I remember Aunt Agnes Peterson on Hilltop a small cottage in Upper Michigan where she lived for nearly 100 years, much of it alone after her beloved husband Alfred died. We would visit Agnes in the summers when staying at a family cottage on the Hamilton Lake chain near Norway, Michigan. This was where my wife’s family heritage began. There in the Northwoods were Petersons and Sandersons who made a living through a lumber mill in Cunard.
Back in the prewar days Agnes cooked for the lumbermen. She made hearty meals and always had fresh baked rolls and cookies for us when we visited. Somehow it was as if they just came out of the oven. As we made our way to the cottage, we would walk past the one-car garage where Albert’s burgundy 1938 Chevy was still parked; Agnes never learned how to drive.
Upon entering through the summer kitchen we could smell the sweet aroma of bread baking. Agnes always greeted us as if she had been waiting for us with glee. Now that is a wonderful attitude. We would sit at her kitchen table and enjoy the rolls fresh from the oven, with pickled beets and other things pickled that survived the hungry deer in the garden. Always hot coffee made from the Northwood’s recipe that included breaking a raw egg into the pot to take away the bitterness of the free dregs.
After our repast we would head to the living room, filled with boxes and her upright piano, where she would play old hymns and sing. As the story goes, her love of the hymnody had influenced my wife Pam’s mother Mirabelle (Sandy) Sanderson to take piano lessons. Agnes’ faith was important to her. Recently the hymn “Road Home”, played at a memorial service, caused my Mother-in-law to recall her childhood days there, learning piano.
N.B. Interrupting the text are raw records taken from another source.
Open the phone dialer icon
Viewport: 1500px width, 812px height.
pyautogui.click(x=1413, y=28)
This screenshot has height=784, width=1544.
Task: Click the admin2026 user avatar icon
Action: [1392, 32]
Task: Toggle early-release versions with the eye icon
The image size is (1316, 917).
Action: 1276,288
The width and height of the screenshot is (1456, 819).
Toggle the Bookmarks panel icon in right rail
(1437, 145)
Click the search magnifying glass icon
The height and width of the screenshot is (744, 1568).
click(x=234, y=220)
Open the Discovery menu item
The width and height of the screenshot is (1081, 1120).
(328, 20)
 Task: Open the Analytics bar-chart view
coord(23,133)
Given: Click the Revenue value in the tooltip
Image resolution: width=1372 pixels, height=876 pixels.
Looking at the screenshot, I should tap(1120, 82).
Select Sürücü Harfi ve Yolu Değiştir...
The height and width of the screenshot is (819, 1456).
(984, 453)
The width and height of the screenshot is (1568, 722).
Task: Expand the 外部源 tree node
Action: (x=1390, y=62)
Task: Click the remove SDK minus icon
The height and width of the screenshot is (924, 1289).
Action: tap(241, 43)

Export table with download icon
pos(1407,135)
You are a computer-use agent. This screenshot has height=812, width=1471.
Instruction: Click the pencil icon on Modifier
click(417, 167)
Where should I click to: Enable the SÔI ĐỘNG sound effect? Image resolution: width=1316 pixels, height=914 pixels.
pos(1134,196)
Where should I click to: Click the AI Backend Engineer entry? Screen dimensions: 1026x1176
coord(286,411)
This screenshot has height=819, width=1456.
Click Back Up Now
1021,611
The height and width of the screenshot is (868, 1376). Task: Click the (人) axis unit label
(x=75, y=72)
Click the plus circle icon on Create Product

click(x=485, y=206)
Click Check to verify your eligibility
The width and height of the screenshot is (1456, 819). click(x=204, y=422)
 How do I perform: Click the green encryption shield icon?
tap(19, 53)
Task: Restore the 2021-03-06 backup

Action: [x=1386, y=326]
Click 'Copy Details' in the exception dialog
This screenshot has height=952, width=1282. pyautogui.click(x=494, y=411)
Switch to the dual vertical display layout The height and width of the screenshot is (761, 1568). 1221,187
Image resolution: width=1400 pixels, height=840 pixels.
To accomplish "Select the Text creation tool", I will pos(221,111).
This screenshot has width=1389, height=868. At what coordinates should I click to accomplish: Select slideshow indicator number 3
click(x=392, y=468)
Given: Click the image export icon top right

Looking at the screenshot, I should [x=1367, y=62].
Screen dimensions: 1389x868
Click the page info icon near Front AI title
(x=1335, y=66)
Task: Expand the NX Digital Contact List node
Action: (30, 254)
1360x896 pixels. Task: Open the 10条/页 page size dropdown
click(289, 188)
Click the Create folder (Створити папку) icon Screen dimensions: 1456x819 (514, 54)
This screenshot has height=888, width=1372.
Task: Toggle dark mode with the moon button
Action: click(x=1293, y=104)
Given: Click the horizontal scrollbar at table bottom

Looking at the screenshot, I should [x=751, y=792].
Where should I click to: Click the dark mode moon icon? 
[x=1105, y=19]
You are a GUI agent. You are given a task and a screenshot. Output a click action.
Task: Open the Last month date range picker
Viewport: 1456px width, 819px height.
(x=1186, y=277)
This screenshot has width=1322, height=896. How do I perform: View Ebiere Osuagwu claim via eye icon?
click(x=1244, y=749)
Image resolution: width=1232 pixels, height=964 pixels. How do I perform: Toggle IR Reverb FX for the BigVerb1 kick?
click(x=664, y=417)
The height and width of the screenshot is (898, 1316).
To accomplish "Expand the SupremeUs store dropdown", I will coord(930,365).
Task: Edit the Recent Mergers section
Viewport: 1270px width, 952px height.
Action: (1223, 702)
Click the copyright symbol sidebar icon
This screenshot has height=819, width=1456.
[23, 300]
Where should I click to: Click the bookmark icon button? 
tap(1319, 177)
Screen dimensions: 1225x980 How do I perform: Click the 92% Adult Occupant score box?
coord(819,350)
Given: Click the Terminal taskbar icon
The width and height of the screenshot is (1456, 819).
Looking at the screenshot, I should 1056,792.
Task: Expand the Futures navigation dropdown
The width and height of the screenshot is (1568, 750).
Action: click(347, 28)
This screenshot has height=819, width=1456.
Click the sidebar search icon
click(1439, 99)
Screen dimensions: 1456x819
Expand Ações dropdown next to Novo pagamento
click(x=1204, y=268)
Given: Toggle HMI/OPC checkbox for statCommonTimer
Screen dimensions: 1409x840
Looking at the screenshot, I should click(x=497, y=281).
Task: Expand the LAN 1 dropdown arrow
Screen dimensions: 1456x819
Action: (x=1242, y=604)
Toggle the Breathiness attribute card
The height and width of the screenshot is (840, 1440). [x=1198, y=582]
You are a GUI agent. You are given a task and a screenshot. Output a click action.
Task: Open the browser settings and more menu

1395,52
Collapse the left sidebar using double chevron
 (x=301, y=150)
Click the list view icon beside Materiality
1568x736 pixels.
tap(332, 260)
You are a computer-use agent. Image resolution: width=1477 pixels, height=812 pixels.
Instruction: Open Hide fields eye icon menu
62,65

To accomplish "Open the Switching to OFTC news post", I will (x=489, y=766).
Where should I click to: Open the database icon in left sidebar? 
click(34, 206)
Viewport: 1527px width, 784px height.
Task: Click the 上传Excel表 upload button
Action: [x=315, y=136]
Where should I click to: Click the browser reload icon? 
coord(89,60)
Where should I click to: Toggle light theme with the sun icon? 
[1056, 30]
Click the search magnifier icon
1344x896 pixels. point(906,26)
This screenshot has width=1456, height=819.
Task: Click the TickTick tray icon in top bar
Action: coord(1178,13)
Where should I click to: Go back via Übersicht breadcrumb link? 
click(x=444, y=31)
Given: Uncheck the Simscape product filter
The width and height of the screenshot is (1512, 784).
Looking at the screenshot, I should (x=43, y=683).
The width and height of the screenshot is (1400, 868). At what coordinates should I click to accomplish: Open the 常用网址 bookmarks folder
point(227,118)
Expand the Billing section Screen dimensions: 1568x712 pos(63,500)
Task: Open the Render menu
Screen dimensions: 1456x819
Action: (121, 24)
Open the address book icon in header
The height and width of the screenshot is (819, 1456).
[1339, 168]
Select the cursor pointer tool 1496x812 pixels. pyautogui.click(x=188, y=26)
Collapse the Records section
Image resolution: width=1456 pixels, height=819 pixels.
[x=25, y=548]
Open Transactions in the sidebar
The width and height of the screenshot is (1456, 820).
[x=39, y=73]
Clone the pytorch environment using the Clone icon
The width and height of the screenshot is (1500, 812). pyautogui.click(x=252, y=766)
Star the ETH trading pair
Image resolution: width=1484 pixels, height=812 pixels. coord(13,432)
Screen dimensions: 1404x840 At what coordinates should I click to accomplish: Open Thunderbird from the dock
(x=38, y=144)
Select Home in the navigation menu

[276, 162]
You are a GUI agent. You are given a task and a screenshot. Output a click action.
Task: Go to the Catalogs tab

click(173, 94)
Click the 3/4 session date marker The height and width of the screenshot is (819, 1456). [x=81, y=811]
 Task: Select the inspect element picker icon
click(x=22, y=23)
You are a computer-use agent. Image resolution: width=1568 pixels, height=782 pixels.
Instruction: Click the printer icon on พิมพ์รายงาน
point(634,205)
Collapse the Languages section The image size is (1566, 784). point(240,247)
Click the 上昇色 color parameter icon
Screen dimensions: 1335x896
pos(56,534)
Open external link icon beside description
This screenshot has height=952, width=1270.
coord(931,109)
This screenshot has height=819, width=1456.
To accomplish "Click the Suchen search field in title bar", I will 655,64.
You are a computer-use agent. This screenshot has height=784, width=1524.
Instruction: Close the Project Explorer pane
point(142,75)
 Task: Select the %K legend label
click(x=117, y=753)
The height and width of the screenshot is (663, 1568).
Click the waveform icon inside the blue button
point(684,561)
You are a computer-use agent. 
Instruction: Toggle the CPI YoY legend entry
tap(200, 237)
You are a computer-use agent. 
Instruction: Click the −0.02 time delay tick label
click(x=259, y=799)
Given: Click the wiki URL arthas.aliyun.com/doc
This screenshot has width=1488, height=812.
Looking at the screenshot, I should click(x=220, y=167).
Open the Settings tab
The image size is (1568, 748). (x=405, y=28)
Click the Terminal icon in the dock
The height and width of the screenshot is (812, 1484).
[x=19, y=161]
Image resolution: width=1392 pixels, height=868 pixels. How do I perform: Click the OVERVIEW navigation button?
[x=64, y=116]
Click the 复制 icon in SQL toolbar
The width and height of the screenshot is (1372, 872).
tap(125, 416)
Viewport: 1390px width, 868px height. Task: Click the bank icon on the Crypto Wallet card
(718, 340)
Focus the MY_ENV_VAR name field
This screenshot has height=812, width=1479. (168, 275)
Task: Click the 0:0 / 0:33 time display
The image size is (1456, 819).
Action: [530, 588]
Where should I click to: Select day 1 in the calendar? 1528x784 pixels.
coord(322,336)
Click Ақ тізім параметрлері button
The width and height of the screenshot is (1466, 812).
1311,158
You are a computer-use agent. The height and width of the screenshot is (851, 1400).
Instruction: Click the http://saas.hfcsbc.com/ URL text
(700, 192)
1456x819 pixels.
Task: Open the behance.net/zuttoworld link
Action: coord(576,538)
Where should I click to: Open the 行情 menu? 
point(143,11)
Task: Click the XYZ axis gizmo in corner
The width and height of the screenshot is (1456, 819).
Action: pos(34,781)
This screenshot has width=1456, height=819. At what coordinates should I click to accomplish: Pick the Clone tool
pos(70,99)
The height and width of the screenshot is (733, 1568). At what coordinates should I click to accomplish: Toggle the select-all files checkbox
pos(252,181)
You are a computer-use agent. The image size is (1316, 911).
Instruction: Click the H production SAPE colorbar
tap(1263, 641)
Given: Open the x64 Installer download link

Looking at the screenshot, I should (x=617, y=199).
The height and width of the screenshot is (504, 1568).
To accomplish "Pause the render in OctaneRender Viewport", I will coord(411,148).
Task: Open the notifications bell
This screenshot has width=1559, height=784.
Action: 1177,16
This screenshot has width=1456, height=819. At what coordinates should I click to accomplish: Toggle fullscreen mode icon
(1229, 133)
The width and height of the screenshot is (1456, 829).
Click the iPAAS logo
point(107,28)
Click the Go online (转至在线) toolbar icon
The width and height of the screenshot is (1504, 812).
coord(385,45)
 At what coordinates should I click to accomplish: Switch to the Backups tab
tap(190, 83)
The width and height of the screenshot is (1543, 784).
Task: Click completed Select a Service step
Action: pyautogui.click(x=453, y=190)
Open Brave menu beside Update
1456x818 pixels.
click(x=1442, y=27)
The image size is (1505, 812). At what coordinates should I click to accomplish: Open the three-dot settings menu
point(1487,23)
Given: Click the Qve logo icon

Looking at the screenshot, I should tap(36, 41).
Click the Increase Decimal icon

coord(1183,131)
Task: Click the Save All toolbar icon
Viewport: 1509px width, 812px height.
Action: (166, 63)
After our visit, we would walk up to the top of the hill at Hilltop to the little cabin where Uncle Harlan lived. We would need to prime the pump with the can of water that sat beside the pump. The leather gasket was covered with aluminum foil to keep it moist. There was a little sign reminding us to fill the can so the next person could prime the pump. There is a strong message of stewardship and caring for one another in this and all the experiences of Hilltop. Remembering family and heritage is vital to leave and live a legacy of caring.